Le risque systémique est une notion relativement vague. Il recouvre en général tous les aspects non immédiats qui ont contribué à un accident, qui sont liés par la force des choses, au système, à l'organisation, qui entoure cet accident.
L'intérêt d'analyser le risque systémique est qu'un système qui a conduit à un accident peut conduire à un autre accident ultérieurement, qui n'aura pas obligatoirement des causes immédiates identiques, mais aura été facilité par les mêmes failles de l'organisation.
C'est pourquoi dans les structures bien faites et focalisées sur la gestion du risque, un accident entraîne un changement d'organisation, et non pas seulement un changement des procédures.
Un contre-exemple typique est le double accident des navettes spatiales, Challenger et Columbia. Les procédures ont été changées suite à l'accident de Challenger, mais pas l'organisation mammouthesque et la culture bureaucratique de la NASA.
L'enquête sur l'accident de Challenger, dirigée par le prix Nobel Richard Feynman, est un exemple remarquable de rigueur et d'honnêteté dans l'analyse (1), et pourtant, il n'a eu que des effets partiels sur la NASA.
On peut retrouver le risque systémique ailleurs que dans l'aviation bien entendu, dans l'affaire du sang contaminé par exemple.

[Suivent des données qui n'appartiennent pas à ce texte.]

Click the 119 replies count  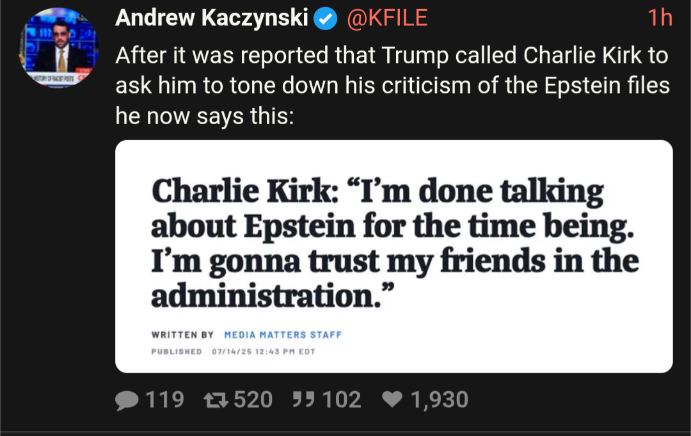tap(164, 400)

Nombreux sont ceux qui pensent que l'endogamie des élites françaises (2) est en soi un risque systémique, car elle empêche que les incompétents soient virés et que les organisations défaillantes soient réparées (3).

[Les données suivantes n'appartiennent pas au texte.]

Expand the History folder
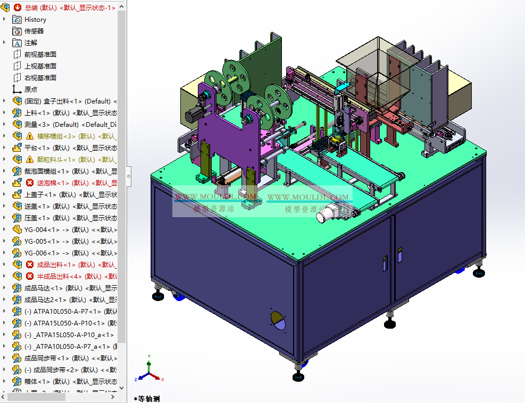This screenshot has height=403, width=525. [x=5, y=19]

Bien entendu, le BEA, qui, du fait de cette endogamie, participe lui-même à travers sa hiérarchie à ce risque systémique, en évitant d'orienter les enquêtes vers des causes dérangeantes,ne fera rien pour le faire disparaître.

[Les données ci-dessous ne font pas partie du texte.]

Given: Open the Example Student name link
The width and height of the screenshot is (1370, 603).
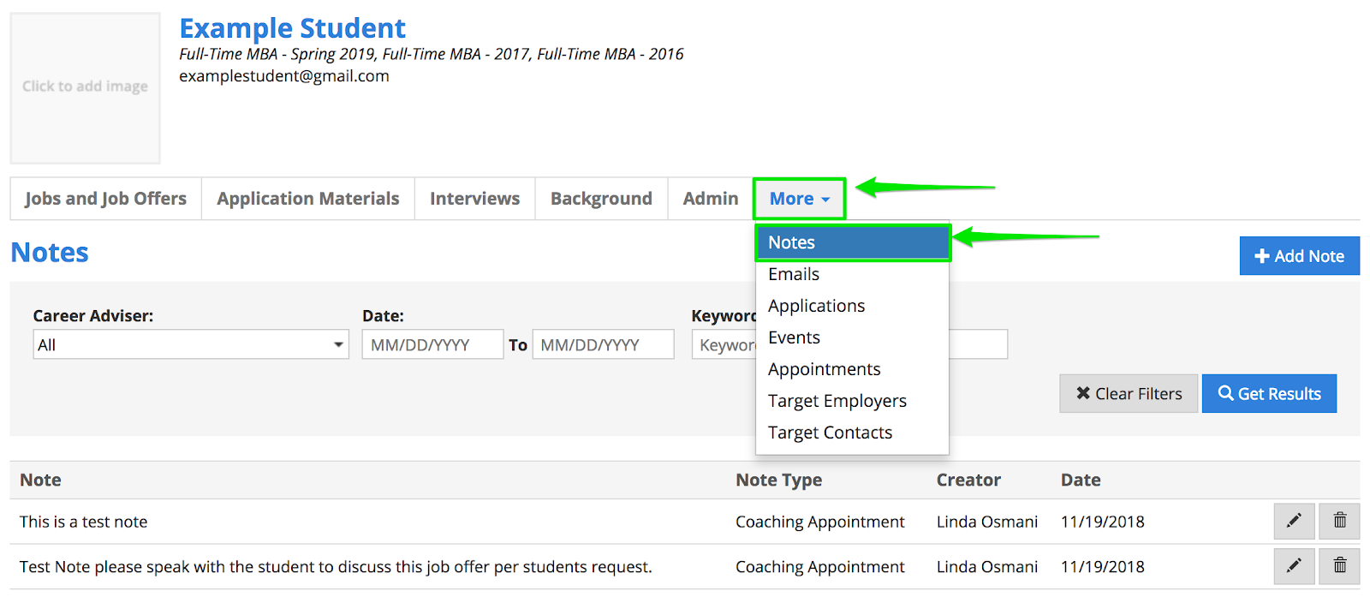Looking at the screenshot, I should click(x=292, y=28).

Sur AF447, cette histoire de pitots givrés mouille un peu tout le monde. Cependant, le givrage des pitots est une grosse cause contributrice de l'accident, mais en soi, il ne fait pas tomber l'avion. Aujourd'hui, il y a deux causes possibles de l'accident, outre le givrage des pitots :
1) les calculateurs qui font n'importe quoi suite à ce givrage.
2) les pilotes qui font n'importe quoi suite à ce givrage (ou en tout cas, pas ce qu'il faut).
L'hypothèse 1 met plutôt en cause la conception des avions, donc Airbus, et les autorités de certification.
L'hypothèse 2 met plutôt en cause AF, la formation des pilotes, l'appariement des équipages, l'organisation du vol etc ...
Dans les deux cas, la mise en cause systémique est évidente.
Pour ma part, j'ai intuitivement tendance à pencher pour l'hypothèse 2. Mais je n'ai pas d'éléments solides pour justifier ma préférence. C'est purement intuitif. Et comme l'intuition est quelque chose d'instable, j'aurai peut-être changé d'avis demain.
Mais ce qui m'agace, c'est que la faute des pilotes servira à masquer les fautes d'AF, ce qui est bien entendu une malhonnêteté : ce n'est pas parce que Jacques fait des conneries qu'on doit passer sous silence celles de Paul.
Enfin, je vous signale cet article :
Hypothèses sur le crash du vol Rio-Paris
Christian Morel est l'auteur d'un petit ouvrage Les décisions absurdes : sociologie des erreurs radicales et persistantes, que je vous encourage à lire.
C'est un de ceux qui sont intervenus à propos de l'accident d'AF447 à qui je ferais le plus confiance. Avec un bémol, la «politique exemplaire de sécurité des vols d'Air France» qu'il invoque n'existe pas : AF est dans les compagnies européennes les plus mal classées en matière de sécurité.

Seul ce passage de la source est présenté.